At places like Google, Amazon, and Meta, product mission statements aren’t just encouraged—they’re expected. They show up on the first slide of every product review. Not for decoration, but to remind the team what we’re actually trying to build and why.
Outside of Big Tech, I’ve rarely seen this. And that’s a problem. Because without a clear mission, product decisions turn into popularity contests. The loudest voice wins, not the best idea.
You don’t need a 20-page strategy deck. You need one sharp sentence that aligns the team and filters decisions.
I used to teach internal courses at Google on how to write effective product mission statements. Not because it was trendy. Because when it’s missing, everything else falls apart.
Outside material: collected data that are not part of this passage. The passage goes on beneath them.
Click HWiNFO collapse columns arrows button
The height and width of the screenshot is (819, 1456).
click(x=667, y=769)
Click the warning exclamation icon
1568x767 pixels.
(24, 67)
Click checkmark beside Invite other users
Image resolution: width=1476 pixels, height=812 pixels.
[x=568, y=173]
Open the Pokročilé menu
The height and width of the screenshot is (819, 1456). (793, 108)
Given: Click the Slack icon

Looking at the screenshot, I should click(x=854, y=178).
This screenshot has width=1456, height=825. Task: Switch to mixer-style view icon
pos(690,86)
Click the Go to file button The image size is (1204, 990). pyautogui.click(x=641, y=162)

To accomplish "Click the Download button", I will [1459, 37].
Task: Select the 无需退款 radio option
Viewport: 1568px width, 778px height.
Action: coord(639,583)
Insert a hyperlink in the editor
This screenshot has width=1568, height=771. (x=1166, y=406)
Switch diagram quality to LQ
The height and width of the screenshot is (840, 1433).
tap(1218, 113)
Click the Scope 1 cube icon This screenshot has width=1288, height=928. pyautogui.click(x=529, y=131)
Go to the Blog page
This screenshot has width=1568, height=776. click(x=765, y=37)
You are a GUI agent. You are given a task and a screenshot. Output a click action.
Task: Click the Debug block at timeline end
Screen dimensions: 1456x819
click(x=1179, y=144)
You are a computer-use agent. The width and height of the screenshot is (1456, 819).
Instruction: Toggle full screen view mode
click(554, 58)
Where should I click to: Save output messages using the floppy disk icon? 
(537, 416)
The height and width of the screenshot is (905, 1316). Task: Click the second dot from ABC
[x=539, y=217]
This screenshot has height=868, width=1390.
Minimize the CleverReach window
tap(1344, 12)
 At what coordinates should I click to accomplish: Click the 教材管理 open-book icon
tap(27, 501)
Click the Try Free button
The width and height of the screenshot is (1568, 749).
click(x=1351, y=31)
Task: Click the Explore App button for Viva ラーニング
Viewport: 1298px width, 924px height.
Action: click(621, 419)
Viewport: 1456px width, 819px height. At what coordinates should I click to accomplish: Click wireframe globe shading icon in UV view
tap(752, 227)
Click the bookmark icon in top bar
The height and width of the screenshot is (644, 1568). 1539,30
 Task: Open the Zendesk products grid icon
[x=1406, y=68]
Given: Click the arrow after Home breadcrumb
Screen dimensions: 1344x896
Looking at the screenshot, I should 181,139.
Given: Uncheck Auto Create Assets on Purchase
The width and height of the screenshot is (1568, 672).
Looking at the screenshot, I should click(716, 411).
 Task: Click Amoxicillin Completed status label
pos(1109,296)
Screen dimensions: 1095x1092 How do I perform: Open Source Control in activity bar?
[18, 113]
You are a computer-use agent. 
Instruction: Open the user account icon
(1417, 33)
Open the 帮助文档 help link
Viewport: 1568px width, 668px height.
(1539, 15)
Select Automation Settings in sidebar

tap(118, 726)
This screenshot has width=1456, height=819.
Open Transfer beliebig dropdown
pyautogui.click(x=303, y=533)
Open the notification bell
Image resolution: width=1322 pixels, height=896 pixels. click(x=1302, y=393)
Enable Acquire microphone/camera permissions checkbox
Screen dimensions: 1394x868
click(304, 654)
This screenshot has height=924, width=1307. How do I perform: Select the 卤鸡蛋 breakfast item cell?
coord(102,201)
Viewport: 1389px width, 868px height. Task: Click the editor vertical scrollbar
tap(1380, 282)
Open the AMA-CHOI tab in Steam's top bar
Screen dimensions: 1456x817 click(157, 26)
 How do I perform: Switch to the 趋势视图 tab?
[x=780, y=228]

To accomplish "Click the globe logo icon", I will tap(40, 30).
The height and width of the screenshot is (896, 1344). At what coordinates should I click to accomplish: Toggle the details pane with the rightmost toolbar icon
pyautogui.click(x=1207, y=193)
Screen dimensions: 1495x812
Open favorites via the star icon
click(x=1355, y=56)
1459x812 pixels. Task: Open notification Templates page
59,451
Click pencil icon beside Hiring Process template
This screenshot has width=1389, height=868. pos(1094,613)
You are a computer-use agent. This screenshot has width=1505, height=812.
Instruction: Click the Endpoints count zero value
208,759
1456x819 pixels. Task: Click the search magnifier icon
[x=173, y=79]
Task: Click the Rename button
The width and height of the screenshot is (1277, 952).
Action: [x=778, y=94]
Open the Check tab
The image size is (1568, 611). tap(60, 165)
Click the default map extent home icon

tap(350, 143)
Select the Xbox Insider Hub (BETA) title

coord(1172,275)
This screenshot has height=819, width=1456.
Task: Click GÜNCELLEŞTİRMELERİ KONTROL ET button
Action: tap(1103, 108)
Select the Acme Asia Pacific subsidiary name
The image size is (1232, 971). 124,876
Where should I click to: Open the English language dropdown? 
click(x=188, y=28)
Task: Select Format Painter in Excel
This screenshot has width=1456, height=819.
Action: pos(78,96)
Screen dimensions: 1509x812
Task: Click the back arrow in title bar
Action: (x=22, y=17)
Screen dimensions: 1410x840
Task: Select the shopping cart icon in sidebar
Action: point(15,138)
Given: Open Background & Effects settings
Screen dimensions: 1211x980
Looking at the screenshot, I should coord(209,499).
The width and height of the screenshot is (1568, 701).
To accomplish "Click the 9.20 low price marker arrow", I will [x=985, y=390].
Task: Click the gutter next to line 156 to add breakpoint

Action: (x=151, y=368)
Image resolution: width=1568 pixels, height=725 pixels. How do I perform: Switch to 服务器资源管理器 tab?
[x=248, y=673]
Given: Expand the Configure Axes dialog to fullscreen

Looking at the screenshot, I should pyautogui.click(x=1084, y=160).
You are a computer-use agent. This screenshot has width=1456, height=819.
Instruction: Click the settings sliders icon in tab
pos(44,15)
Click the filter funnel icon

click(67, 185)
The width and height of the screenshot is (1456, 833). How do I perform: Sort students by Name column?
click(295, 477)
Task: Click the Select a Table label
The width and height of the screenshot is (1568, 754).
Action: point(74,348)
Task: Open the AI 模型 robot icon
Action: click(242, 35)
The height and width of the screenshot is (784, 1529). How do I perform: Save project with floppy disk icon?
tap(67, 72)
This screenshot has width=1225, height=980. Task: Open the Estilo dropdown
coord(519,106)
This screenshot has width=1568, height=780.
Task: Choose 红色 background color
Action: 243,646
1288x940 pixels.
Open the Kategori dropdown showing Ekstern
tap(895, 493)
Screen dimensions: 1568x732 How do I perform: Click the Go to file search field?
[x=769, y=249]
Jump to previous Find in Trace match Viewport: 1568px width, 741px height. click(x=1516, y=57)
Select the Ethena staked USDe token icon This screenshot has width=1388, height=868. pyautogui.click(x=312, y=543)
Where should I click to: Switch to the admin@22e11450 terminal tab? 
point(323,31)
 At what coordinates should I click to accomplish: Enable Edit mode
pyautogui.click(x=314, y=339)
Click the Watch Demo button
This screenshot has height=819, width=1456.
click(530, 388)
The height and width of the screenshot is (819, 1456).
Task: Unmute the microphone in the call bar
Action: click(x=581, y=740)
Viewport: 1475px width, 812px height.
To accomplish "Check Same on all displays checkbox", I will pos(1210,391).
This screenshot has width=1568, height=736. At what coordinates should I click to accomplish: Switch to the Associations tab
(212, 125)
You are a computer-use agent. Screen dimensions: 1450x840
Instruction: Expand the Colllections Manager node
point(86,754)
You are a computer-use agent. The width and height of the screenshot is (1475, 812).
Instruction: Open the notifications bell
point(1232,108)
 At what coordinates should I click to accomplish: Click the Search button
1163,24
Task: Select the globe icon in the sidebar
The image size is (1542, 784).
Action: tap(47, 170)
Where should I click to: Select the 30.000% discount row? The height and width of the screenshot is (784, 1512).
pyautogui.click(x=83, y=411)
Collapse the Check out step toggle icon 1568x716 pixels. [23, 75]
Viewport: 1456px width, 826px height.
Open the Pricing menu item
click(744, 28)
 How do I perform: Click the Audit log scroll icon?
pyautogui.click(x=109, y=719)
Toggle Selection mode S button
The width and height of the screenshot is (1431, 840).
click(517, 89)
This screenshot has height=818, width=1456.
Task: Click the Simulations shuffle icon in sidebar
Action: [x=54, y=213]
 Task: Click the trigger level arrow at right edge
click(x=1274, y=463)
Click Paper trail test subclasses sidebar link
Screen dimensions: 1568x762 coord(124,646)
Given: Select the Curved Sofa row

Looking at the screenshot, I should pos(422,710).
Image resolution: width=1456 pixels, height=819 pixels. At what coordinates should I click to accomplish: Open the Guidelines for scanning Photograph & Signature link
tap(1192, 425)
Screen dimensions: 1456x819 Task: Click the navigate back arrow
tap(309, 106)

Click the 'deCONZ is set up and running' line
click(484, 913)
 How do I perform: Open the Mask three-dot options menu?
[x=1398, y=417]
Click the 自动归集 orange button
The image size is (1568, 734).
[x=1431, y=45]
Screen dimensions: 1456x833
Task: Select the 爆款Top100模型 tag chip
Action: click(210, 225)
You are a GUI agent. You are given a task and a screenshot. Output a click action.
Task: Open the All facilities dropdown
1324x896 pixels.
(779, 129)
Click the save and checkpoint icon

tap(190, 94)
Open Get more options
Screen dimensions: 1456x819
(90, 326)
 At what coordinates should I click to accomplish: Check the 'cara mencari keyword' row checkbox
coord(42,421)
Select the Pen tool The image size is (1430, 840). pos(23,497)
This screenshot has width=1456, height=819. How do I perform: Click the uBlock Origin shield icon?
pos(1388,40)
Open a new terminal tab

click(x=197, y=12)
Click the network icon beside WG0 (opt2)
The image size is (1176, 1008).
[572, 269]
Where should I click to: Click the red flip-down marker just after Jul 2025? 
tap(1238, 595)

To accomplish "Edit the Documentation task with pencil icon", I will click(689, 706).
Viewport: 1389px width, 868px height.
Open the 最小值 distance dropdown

Mission Statements Are a Decision Compass
A strong product mission makes a few things clear:
Who the product is for
What problem it solves
Why it needs to exist
With that in place, every decision gets easier. You’ve got a compass. So when tradeoffs show up, and they always do, the mission tells you which direction to lean.
Without it, teams drift. Roadmaps get cluttered. Features pile up that don’t connect to anything meaningful. And engineers spend time building things that feel productive but don’t actually deliver value.
One Sentence or Bust.
If you can’t say your product’s mission in one clear sentence, you’re not ready to build.
If your team can’t agree on that sentence, you’re not ready to ship.